A binding general ruling issued by SARS on 21June 2023, brings about greater certainty concerning how the relief permitted to property developers who struggle to sell units in newly built developments, is to be applied.
A long-standing practice of developers who are unable to sell units in new schemes is to let these units temporarily in order to earn rental income in order to recoup some of their holding costs.
Strictly speaking, this constitutes a change in the application of the property from an enterprise involving the selling of housing stock subject to the declaration of output VAT on the open market value of the property to one involving the renting out of residential property that is a supply exempt from VAT.
A change in application of the property triggers an output VAT declaration obligation and this created an up-front cash flow problem for the developer.

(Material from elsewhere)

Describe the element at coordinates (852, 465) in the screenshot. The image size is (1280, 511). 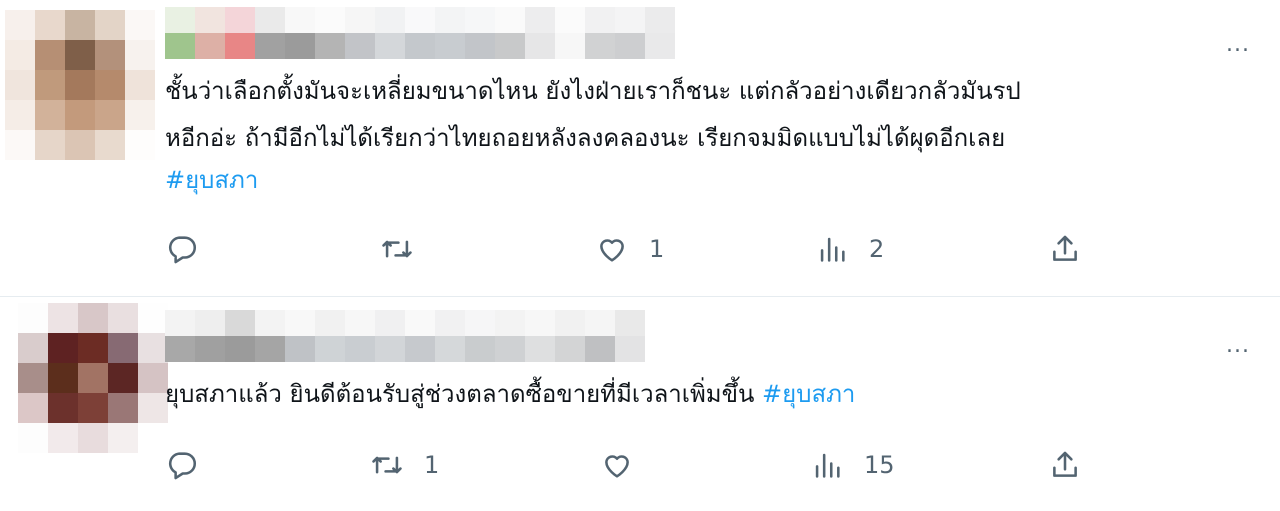
I see `views-button: 15` at that location.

Since 2012 the problem had been addressed by permitting developers to temporarily lease for (3) three years without having to account for the output VAT. At the end of the three years output VAT would have to be paid even if the residential property continued to be let temporarily. Alternatively, if there was a permanent change of intent within the three-year period, the output VAT would be paid in the VAT period within which the change of intent was made permanent. This relief regimen ended on 1 January 2018.

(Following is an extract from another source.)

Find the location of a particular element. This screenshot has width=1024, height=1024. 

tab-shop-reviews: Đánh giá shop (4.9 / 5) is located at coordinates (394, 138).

A new relief provision has become effective from 1 April 2022 and the binding general ruling of 21 June 2023 explains how this is to be applied in tandem with several other allied provisions of the VAT Act.

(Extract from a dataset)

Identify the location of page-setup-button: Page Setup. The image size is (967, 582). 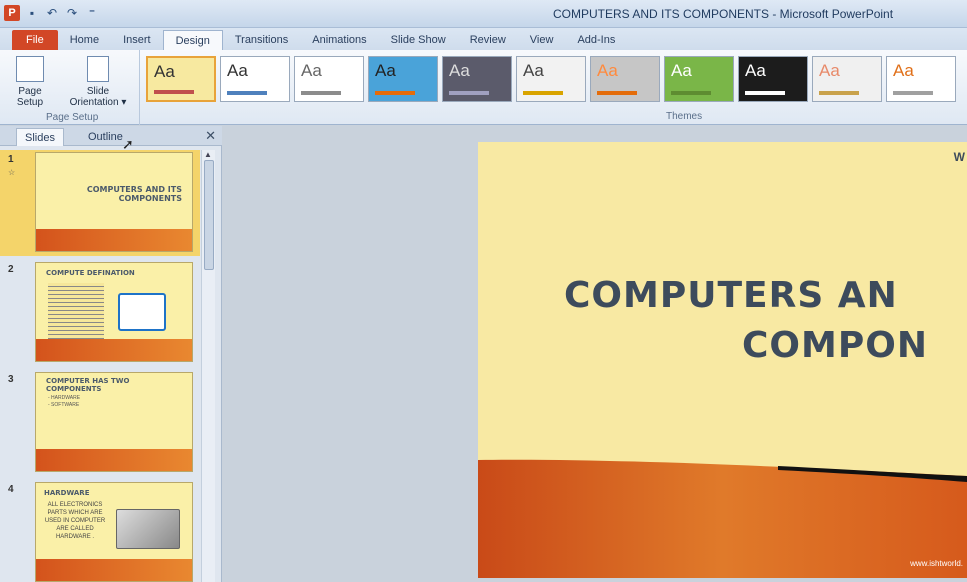
(30, 82).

The current dispensation requires that the temporary letting be for no longer than (12) twelve months, and that the adjustment accounting for output VAT be done at the inception of the lease and not, as in the previous dispensation, at the end of the (3) three-year leasing relief period.
A significant additional change is that the computation of the output VAT is not calculated with regard to the open market value of the property, but instead against the adjusted cost to the developer of construction, extension or improvement to the fixed property.
The implication is that developers temporary letting property for a period exceeding (12) twelve months after 1 April 2022, will not be able to use the new relief provision. Neither will those developers who let property temporarily in the period 1 January 2018 to 31 March 2022. Nor will those developers that have used the relief previously available. In these cases, where an adjustment is required, it is to be calculated on the open market value of the property and not the adjusted cost of construction, extension or improvement.
Should the property be sold during the (12) twelve-month lease period, or there is a permanent change of intention to let the property instead of holding it for sale, the VAT accounted for at the inception of the lease may be claimed as an input credit, against the VAT output that is due as a result of the sale or change of intention. The consideration for the computation of this output VAT is based on the open market value of the property. The time for its payment is the earlier of date of payment or registration.
The position is slightly different when the twelve-month lease expires. Once the VAT adjustment is made on the day after the lease expires and is accounted for in the corresponding VAT period, any subsequent sale is a matter for transfer duty.
Given the complexities relating to both the quantum and timing of the adjustments; it is suggested that all current leasing arrangements and corresponding VAT compliances be reviewed by a professional so as to ensure alignment with the requirements of SARS as outlined in the general binding ruling.